___ Source material ___

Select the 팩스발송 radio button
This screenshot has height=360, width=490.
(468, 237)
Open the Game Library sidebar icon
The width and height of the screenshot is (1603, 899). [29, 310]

___

# Work task
Only the lines from the one with "This screenshot has height=360, width=490." through the last line of the material above are to be duplicated, exactly and with both ends kept.

# The completed task
This screenshot has height=360, width=490.
(468, 237)
Open the Game Library sidebar icon
The width and height of the screenshot is (1603, 899). [29, 310]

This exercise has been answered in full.